The number of house purchase loans picked up in February, according to the Council of Mortgage Lenders (CML), increasing by + 4% to 24,300 house purchase loans worth £3.1bn.
Historically activity still remains very weak, running at around one-third of the average February total of 76,000 loans for house purchase between 2002 and 2007. First-time buyers are also still suffering thanks to banks’ constrained lending.
In addition, remortgaging declined steeply with 35,000 remortgage loans in February, down from 44,000 in January- a 20% decline. The CML expects demand for remortgaging to remain muted as lenders’ standard variable rates are attractive compared to new mortgage pricing, and house price falls continue to erode equity levels which will exclude some borrowers from the best remortgaging deals available to those with large deposits.
There was also a shift away from tracker products towards fixed rates, with 56% of new loans at fixed-rate, up from 49% in January, while 31% were tracker products, down from 38% in January.
An increased proportion of homebuyers are not paying stamp duty as a result of falling house prices and the temporary raising of the nil-rate threshold. In February, 57% of all house purchase loans did not incur stamp duty, compared with 48% a year earlier.
Michael Coogan, CML director general, said: “We are not convinced that underlying trends have shifted sufficiently to change our forecasts for mortgage market activity in 2009, but there are some positive signs for later in the year.
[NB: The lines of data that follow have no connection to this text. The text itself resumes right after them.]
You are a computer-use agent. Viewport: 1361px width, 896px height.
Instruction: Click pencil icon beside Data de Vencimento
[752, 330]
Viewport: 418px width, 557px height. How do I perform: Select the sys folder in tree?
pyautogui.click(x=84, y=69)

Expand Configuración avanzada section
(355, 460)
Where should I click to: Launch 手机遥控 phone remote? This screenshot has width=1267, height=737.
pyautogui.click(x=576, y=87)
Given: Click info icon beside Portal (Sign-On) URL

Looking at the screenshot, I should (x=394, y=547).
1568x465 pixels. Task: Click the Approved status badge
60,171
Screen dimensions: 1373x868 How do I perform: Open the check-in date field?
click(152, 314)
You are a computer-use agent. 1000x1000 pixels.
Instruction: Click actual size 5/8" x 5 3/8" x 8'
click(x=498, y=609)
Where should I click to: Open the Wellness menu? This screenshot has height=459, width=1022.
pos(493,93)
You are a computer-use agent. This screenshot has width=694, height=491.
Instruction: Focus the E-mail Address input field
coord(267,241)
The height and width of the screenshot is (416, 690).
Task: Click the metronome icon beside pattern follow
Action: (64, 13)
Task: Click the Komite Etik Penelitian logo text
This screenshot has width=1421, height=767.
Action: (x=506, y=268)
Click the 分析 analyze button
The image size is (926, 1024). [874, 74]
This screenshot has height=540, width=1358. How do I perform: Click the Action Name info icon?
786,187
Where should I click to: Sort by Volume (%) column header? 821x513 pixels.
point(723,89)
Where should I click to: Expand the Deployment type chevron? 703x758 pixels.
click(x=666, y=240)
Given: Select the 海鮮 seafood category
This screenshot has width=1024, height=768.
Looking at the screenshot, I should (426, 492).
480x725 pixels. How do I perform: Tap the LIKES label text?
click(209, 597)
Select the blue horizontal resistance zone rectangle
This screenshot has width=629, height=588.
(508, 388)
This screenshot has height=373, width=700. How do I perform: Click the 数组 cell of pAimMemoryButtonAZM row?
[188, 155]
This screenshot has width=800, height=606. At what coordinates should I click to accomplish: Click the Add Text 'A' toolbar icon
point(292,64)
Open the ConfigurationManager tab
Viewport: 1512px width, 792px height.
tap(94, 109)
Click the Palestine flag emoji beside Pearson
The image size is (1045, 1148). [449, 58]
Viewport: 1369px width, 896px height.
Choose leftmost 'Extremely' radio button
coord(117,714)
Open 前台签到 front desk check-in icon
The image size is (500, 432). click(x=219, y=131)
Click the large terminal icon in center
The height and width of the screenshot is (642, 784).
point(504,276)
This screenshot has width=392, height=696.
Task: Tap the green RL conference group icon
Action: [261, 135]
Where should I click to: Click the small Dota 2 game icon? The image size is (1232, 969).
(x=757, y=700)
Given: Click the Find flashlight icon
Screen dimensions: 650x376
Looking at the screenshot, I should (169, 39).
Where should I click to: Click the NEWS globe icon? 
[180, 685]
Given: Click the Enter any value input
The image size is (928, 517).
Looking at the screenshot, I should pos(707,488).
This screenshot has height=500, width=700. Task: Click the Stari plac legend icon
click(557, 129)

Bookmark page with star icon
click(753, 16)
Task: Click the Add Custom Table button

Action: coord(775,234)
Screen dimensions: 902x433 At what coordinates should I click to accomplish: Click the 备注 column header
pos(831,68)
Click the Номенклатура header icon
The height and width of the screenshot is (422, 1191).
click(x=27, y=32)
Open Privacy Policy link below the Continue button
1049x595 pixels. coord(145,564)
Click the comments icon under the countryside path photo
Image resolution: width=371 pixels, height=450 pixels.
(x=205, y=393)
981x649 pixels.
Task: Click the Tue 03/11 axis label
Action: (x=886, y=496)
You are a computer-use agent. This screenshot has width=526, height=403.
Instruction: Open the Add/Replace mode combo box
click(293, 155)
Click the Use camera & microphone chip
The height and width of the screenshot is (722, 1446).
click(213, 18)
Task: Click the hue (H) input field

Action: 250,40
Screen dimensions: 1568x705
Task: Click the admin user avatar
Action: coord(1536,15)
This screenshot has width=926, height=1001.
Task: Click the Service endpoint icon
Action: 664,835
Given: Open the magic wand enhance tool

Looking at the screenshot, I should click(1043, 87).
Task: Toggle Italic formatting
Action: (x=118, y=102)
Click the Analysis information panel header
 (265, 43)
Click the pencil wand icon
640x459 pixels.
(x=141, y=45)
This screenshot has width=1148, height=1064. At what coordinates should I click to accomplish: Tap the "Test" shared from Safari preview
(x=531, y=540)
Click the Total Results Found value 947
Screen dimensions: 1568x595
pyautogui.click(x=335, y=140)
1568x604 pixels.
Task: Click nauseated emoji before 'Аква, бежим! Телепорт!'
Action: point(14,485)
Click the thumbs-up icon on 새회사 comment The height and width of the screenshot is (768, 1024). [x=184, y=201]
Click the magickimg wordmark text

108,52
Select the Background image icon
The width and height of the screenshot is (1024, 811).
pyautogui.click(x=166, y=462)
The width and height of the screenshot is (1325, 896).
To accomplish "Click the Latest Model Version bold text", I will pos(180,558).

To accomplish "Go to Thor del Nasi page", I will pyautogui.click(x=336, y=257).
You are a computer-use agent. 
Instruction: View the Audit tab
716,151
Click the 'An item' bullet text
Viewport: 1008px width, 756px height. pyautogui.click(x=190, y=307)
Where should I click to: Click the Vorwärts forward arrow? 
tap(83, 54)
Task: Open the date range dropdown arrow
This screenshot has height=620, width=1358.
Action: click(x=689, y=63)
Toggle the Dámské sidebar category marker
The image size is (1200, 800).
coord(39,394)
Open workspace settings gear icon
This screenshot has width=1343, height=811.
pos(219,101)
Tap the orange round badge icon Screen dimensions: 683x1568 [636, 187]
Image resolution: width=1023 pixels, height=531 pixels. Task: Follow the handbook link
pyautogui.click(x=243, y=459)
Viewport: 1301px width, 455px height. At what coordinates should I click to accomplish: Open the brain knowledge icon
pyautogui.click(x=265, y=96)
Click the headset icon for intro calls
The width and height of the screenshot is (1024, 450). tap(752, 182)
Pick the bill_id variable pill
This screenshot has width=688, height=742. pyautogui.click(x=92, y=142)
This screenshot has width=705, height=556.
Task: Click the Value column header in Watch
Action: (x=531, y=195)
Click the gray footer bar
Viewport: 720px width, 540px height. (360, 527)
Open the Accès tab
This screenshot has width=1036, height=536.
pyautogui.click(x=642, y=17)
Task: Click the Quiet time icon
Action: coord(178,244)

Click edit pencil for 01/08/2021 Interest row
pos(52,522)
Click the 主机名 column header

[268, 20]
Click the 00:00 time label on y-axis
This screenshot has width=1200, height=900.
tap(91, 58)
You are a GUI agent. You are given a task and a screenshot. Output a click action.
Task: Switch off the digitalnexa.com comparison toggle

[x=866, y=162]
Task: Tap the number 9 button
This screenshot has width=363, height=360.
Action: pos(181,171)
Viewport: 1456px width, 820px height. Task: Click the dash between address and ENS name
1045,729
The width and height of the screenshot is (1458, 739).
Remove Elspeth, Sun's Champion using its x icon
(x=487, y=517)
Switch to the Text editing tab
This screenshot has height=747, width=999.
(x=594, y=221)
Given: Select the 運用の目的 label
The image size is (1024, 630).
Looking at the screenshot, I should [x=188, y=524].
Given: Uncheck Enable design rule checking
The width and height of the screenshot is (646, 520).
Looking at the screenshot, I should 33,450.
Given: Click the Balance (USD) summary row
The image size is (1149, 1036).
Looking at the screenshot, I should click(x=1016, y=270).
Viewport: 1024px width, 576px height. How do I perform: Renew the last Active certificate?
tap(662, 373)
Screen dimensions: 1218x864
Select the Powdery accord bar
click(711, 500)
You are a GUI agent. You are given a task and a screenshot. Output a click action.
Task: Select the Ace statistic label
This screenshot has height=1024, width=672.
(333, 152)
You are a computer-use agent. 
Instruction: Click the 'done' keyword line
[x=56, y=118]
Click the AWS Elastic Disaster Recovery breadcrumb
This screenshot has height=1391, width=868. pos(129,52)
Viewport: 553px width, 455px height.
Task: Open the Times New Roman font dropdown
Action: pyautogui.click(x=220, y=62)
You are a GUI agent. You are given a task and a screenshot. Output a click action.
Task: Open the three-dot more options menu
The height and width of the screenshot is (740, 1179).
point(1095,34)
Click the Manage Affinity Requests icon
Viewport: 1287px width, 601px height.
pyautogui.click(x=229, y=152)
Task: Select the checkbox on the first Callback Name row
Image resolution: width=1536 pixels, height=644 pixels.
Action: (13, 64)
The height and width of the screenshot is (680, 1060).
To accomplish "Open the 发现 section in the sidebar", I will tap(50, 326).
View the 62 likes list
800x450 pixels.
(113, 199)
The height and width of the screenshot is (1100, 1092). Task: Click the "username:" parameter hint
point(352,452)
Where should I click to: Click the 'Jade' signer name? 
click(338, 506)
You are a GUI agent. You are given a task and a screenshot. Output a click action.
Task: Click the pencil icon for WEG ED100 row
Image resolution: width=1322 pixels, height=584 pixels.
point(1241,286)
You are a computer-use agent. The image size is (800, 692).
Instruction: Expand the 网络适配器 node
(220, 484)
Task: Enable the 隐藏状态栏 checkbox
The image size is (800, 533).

“Some large banks are making more funding available through enhanced lending commitments, which is helpful but will not satisfy consumer borrowing demand on its own. We need further market measures to be introduced by the government around the Budget to encourage a mortgage market where all types of lenders – banks, building societies and specialist lenders, and large and small businesses – are encouraged, and enabled, to commit more funds to the mortgage market if we are to enhance lending activity significantly.”